§ Testo della pagina
┌────────
Nei colloqui successivi procediamo perseguendo gli obiettivi indicati come segue:
allenamento relativo al blocco del rimuginio con conseguente innalzamento del livello di autostima
recupero ascolto somatico tramite sedute di rilassamento utilizzando la tecnica del respiro isometrico e della immaginazione con conseguente desensibilizzazione sistematica per associazione dell’evento cognitivo ansiogeno ad una situazione corporea piacevole
Obiettivi che, risultano raggiunti nei seguenti tre incontri al termine dei quali la paziente riporta una capacità appresa di gestione dell’ansia-da-attesa-del-volo.
Ci consideriamo pronti per entrare nella successiva fase cognitiva di invalidazione dei pensieri automatici relativi al “non ce la faccio, sto morendo, sto impazzendo” che sembrano non più essere sostenuti da evidenze empiriche in quanto la paziente ha di fatto sperimentato occasioni in cui è riuscita a gestire l’ansia da attesa del volo svalutando quindi una propria debolezza ed incapacità non più sostenute.
Procediamo successivamente con un lavoro volto alla ristrutturazione cognitiva favorendo la ricerca di alternative cognitive che possano originare stati emotivo-somatici non ansiogeni e la ricerca di situazioni emotivo-somatiche di scarso livello ansiogeno durante le quali la paziente ha sperimentato (riuscendo a controllare e gestire) gli stessi sintomi vissuti nella situazione ansiogena durante la quale invece riporta difficoltà nella gestione. Procediamo con un lavoro volto al rinforzo delle alternative stesse favorendone l’acquisita consapevolezza e capacità di gestione sempre più supportata da evidenze empiriche.
└────────
§ Istruzioni di lavoro
A. Nel testo della pagina, quale tecnica di respirazione si usa nelle sedute di rilassamento?
B. Trascrivi dal testo della pagina il brano compreso tra "Procediamo successivamente con" e "da evidenze empiriche.", estremi inclusi.

§ Dati memorizzati
┌────────
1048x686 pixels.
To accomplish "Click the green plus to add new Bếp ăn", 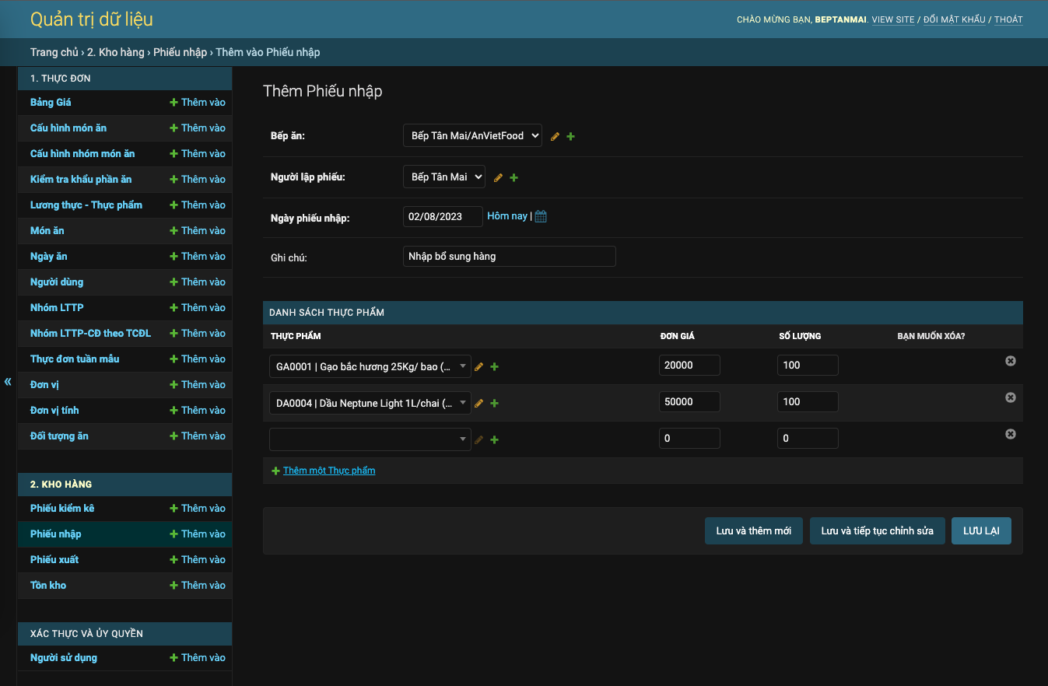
└────────
§ Risposte ai compiti
A. La tecnica del respiro isometrico.

B.
Procediamo successivamente con un lavoro volto alla ristrutturazione cognitiva favorendo la ricerca di alternative cognitive che possano originare stati emotivo-somatici non ansiogeni e la ricerca di situazioni emotivo-somatiche di scarso livello ansiogeno durante le quali la paziente ha sperimentato (riuscendo a controllare e gestire) gli stessi sintomi vissuti nella situazione ansiogena durante la quale invece riporta difficoltà nella gestione. Procediamo con un lavoro volto al rinforzo delle alternative stesse favorendone l’acquisita consapevolezza e capacità di gestione sempre più supportata da evidenze empiriche.